Self-reported symptoms of anxiety and depression in chronic stroke patients with and without aphasia

Background: About half of the stroke population suffers from emotional difficulties, such as anxiety and depression post-stroke. Acquiring aphasia is seen to increase the risk of developing symptoms of emotional difficulties such as anxiety and depression.

Aims: The aim of the present study was to investigate self-reported emotional difficulties in chronic stroke patients with and without aphasia 1 year post-stroke. Further, we aimed to investigate the relationship between aphasia severity and self-reported symptoms of post-stroke depression and anxiety. We expected to find that patients with aphasia reported more symptoms of anxiety and depression than patients without aphasia. Furthermore, we expected to find that aphasia severity was associated with self-reported symptoms of anxiety and depression.

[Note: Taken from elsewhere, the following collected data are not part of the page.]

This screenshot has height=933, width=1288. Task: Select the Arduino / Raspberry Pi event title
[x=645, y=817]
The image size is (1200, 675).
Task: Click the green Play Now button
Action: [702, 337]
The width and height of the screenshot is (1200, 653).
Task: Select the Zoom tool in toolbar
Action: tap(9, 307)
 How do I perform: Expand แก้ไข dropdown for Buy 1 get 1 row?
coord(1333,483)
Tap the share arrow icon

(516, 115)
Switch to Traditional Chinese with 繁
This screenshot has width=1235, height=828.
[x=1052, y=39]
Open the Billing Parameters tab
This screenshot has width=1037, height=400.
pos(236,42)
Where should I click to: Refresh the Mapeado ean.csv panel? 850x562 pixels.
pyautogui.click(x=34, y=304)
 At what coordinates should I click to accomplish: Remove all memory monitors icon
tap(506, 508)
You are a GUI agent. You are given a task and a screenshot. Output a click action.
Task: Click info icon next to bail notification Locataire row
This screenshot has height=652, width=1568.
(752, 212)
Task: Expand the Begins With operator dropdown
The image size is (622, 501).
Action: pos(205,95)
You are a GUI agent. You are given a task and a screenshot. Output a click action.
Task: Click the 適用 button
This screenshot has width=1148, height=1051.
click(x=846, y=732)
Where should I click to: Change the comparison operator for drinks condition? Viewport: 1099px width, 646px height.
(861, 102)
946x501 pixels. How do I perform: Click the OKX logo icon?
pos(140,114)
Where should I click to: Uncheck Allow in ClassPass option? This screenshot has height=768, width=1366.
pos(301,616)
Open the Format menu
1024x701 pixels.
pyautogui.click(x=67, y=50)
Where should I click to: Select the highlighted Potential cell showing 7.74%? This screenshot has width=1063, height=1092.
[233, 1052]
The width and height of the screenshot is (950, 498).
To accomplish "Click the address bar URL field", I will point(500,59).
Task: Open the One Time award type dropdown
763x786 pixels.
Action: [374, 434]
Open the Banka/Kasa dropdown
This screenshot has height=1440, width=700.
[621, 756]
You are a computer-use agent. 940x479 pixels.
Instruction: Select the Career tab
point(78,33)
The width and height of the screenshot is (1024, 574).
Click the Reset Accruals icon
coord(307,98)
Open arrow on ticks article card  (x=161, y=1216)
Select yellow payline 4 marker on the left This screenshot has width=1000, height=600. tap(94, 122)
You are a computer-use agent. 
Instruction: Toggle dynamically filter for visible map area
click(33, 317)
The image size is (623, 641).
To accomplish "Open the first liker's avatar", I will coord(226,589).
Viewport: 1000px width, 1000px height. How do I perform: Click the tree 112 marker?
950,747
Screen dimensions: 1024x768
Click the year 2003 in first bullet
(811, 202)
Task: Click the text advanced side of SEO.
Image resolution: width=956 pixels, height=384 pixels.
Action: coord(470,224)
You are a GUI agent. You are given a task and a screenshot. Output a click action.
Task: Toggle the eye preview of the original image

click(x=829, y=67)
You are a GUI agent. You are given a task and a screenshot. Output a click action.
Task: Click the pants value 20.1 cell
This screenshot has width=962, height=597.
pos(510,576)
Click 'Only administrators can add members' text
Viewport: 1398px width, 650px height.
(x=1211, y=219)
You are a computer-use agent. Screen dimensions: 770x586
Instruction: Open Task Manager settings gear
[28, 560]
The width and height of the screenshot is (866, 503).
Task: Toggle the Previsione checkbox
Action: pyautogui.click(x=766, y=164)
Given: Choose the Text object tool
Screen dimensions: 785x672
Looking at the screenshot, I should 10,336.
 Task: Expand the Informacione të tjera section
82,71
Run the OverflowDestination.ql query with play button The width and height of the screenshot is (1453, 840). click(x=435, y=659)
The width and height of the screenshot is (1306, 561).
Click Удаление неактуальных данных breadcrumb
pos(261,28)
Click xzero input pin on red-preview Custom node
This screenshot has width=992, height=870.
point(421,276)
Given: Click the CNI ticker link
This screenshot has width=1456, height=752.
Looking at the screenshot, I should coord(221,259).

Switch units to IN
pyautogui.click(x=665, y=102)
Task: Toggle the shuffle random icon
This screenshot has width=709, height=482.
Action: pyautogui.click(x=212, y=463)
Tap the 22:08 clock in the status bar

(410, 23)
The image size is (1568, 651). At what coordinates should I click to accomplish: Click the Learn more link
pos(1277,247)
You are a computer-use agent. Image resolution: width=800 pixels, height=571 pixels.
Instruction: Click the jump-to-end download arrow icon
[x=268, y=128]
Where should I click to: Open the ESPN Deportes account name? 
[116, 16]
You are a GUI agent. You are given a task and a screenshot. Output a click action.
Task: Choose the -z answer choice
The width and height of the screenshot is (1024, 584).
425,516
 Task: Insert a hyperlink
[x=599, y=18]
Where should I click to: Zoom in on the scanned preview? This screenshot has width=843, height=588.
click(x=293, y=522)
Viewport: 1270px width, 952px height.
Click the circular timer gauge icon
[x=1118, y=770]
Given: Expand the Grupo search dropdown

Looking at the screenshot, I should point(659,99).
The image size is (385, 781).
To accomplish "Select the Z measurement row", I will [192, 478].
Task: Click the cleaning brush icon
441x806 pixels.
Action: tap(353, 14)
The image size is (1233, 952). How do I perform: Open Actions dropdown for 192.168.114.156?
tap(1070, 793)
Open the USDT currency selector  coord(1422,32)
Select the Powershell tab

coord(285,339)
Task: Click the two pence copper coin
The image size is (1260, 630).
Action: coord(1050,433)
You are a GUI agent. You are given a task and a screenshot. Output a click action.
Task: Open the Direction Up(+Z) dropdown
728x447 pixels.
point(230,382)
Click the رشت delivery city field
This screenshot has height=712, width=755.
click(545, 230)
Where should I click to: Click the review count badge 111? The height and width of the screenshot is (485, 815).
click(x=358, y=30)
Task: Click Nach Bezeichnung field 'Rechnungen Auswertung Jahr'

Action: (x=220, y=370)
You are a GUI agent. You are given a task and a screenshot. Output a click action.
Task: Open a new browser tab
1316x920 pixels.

Methods & Procedures: The Norwegian Basic Aphasia Assessment (NBAA) was used to assess aphasia severity. The Hospital Anxiety and Depression Scale (HADS) was administered to all patients to assess self-reported symptoms of anxiety and depression. To investigate group differences we used the patients’ scores on the subscales communication, ability to carry out daily activities, and ability to participate in social/leisure activities from the Stroke Impact Scale (SIS), the modified Rankin Scale (mRS), and the Mini Mental State Examination (MMSE).

Outcomes & Results: There were no significant differences between the groups regarding self-reported symptoms of anxiety and depression. We found a significant correlation between aphasia severity and symptoms of depression, indicating that patients with more aphasic difficulties reported more symptoms of depression. Specifically, the subscale repetition and reading comprehension from the NBAA correlated with the HADS total score. Furthermore, we found significant correlations between the patients’ performance on reading comprehension, repetition, and reading out loud and the HADS depression subscale. There was a significant difference between the groups on the SIS communication scores and the patients’ scores on the MMSE, whereas the aphasia group had more self-reported communication difficulties and a lower level of cognitive functioning 1 year post-stroke. However, on the SIS daily activities the non-aphasia group scored significantly lower. Finally, the groups did not differ on functional disability as measured by the mRS at admission to the hospital.

Conclusions: Although there were no significant differences between the aphasic and non-aphasic groups as to the degree of self-reported symptoms of anxiety and depression, patients with aphasia reported symptoms of anxiety and depression that seemed to be associated with specific language problems, as the ability to repeat, and to read and comprehend words and sentences.